> PAGE EXTRACT
After an evaluation, GNOME has moved from Bugzilla to GitLab. Learn more about GitLab.
No new issues can be reported in GNOME Bugzilla anymore.
To report an issue in a GNOME project, go to GNOME GitLab.
Do not go to GNOME Gitlab for: Bluefish, Doxygen, GnuCash, GStreamer, java-gnome, LDTP, NetworkManager, Tomboy.
Bug 735428 - [regression] gtk_main() tries to unlock an unlocked mutex
[regression] gtk_main() tries to unlock an unlocked mutex
Status: RESOLVED FIXED
Product: gtk+
Classification: Platform
Component: .General
2.24.x
Other Linux
: Normal major
: ---
Assigned To: gtk-bugs
gtk-bugs
Depends on:
Blocks:
 
 
Reported: 2014-08-26 05:49 UTC by Andreas Eibach
Modified: 2014-08-30 23:56 UTC
See Also:
GNOME target: ---
GNOME version: ---


Attachments
threads: Do not release the GDK lock if it hasn't been acquired yet (2.43 KB, patch)
2014-08-26 11:12 UTC, Emmanuele Bassi (:ebassi)
committed Details | Review
threads: Do not release the GDK lock if it hasn't been acquired yet (2.28 KB, patch)

> RECORDED DATA
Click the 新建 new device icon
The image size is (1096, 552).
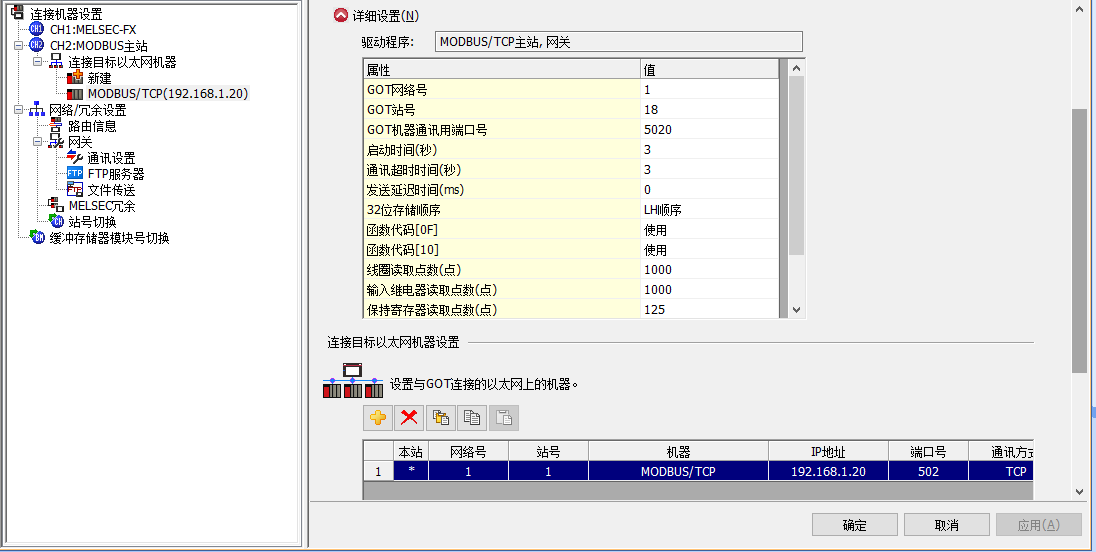point(75,78)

> DIRECTIONS
[A] Using the bug report page, answer each question.
(i) Under which product is the bug filed?
(ii) Who reported the bug?
(iii) What status does the bug have?
[B] Copy word for word the part of the bug report page starting with "2014-08-26 11:12 UTC, Emmanuele" and going on through "(2.28 KB, patch)".

> OUTPUTS FOR THE TASKS
[A]
(i) gtk+
(ii) Andreas Eibach
(iii) RESOLVED FIXED

[B]
2014-08-26 11:12 UTC, Emmanuele Bassi (:ebassi)
committed Details | Review
threads: Do not release the GDK lock if it hasn't been acquired yet (2.28 KB, patch)